This review was first published May 3, 2026 in the Pittsburgh Post-Gazette
Tiffany Warren’s historical novel “A Harlem Wedding” opens with momentum: “Papa says the only way for colored people to have equality is to agitate for it.”
The book is set in the Harlem Renaissance, and its most famous Black debutante, Yolande Du Bois, speaks those words. She is the daughter of W.E.B. Du Bois, and her posh wedding to poet Countee Cullen becomes the society event of the year.
The twist? They are both in love with other people and, thanks to the gossip mill, most people know that or can see it in various interactions between the characters.
But Warren is not new to this. She is known for fiction that centers family, relationships, faith and, often, Black women.
In this book, Yolande is a Fisk graduate (like her father) and member of Delta Sigma Theta Sorority, and readers will enjoy watching her form friendships from high school throughout college. These friendships ultimately intersect.
Systemic racism, Black mobility, homophobia, mysticism – an important magic Wishing Tree is involved.
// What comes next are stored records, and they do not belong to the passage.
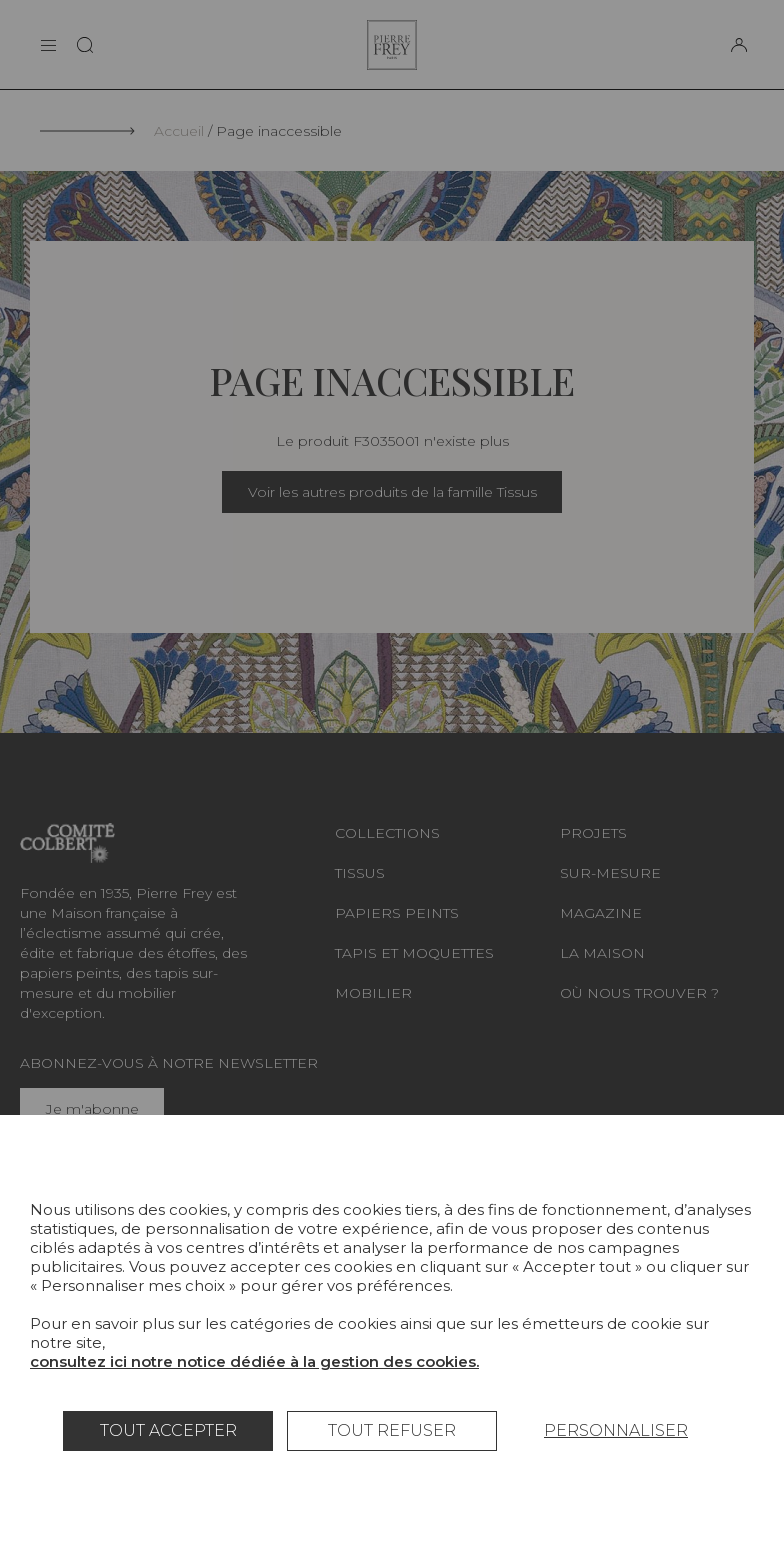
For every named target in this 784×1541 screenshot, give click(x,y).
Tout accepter (168, 1430)
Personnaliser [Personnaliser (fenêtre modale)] (616, 1430)
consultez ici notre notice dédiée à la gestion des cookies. (254, 1361)
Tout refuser (392, 1430)
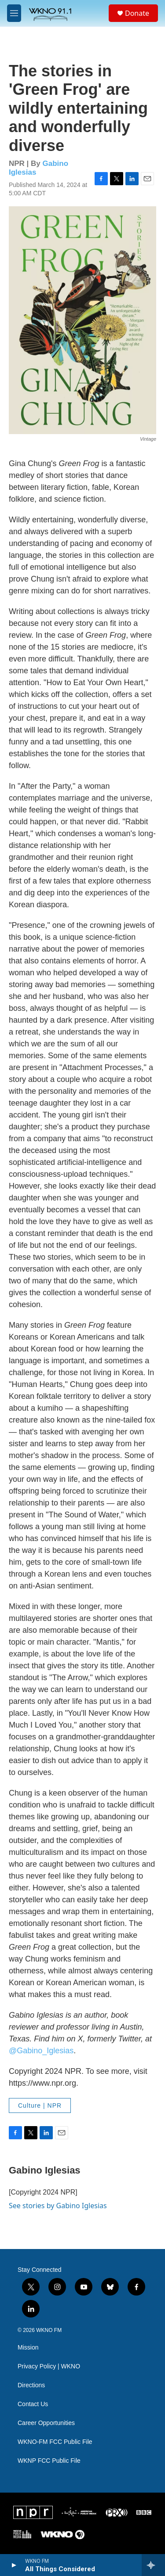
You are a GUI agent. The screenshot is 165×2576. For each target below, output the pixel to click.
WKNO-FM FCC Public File (55, 2442)
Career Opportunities (46, 2423)
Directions (31, 2385)
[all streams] (153, 2565)
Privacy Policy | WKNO (49, 2366)
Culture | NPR (40, 2105)
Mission (28, 2347)
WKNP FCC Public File (49, 2460)
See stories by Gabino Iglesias (58, 2205)
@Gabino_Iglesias (41, 2050)
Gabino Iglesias (45, 2170)
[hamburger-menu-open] (14, 13)
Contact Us (33, 2404)
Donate (137, 13)
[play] (13, 2565)
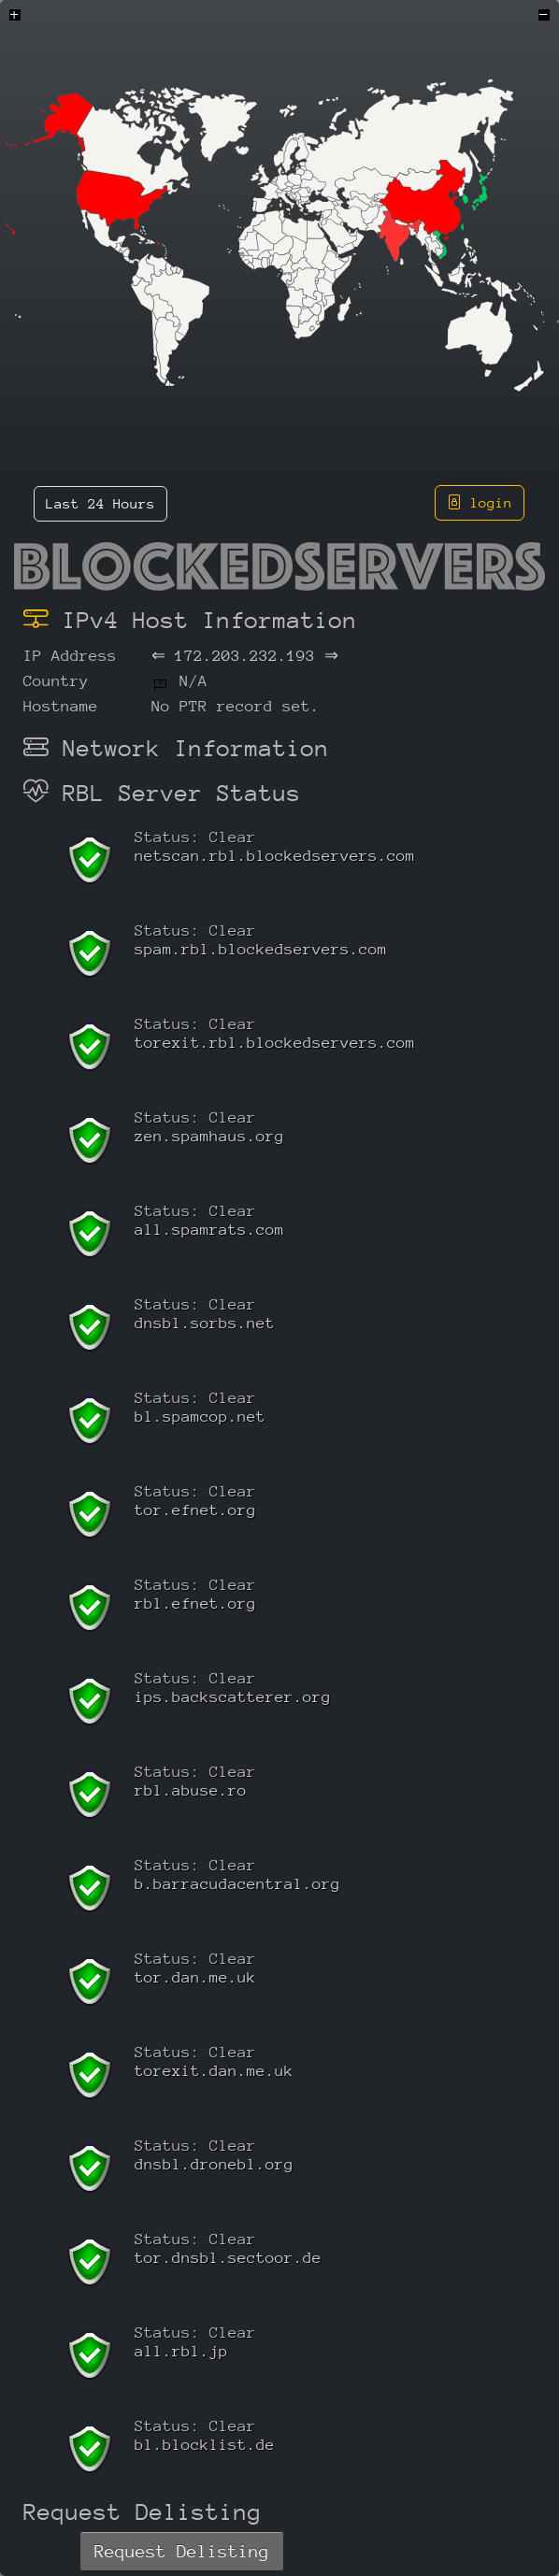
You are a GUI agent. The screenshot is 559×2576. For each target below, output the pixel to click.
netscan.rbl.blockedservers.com (275, 856)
This book has a lot going on.

W.E.B. Du Bois was a real-life civil rights activist and co-founder of the NAACP. He is an imposing man – all he seems to care about is his legacy, not the needs of the women in his life, and his legacy cannot be overstated.
When Yolande marries Cullen, who turns out to be not suitable for her at all (no spoilers here, but it’s a jaw-dropping moment when readers learn why), it is her dad she thinks of, even though she has misgivings about the marriage. Yet the wedding must go on, and so it does, with 3,000 attendees, 16 bridesmaids and Langston Hughes as a groomsman.
“And despite that, I floated right down the aisle to Countee. For the advancement of colored people. For a legacy. For Papa,” Yolande says, as she lays out the personal struggle that has become much more.
Yolande really likes working-class Jimmie Lunceford, who used to live with his dad on a farm in Oklahoma City. Jimmie and Yolande meet in high school and he takes her to the Brooklyn Girls’ High School promenade to her father’s obvious disapproval. Jimmie is a jazz musician, and although he is talented, a musician just won’t cut it to earn Papa Du Bois’ approval.
By the end of the novel, W.E.B. Du Bois had split with the NAACP and gone to Atlanta University to be chair of the sociology department, echoing actual events. Yolande’s mom also reveals that he had been unfaithful to her.
Sometimes the language in “Harlem Wedding” can feel a little overwrought, and readers might wonder if anyone ever actually spoke like the characters do, but Warren lays out the source material for the book – realizing that much of it is real will make it more delightful for readers.
John McWhorter, a linguist at Columbia University, has written extensively on Black English and about how, in much of literature, Black people speak is not how they ever actually spoke.
Reading “A Harlem Wedding” we know the words are the correct voice because Warren spent years doing her homework as she went through hundreds of pages of documents and letters between characters represented in the book. Regarding Jimmie, “The love of Yolande’s life,” Warren writes, “He nearly jumped out of Yolande’s letters to her father, waiting to be a part of the story.”
Warren understood the assignment. While rooted in historical fiction, this book looms large as a meditation on Black excellence and love plus the difficult negotiations Black women must navigate and what it costs to be a symbol of an idea.
In Yolande’s story, the promise of the Harlem Renaissance is inseparable from the pressure she feels – and that tension will linger long after readers finish the book.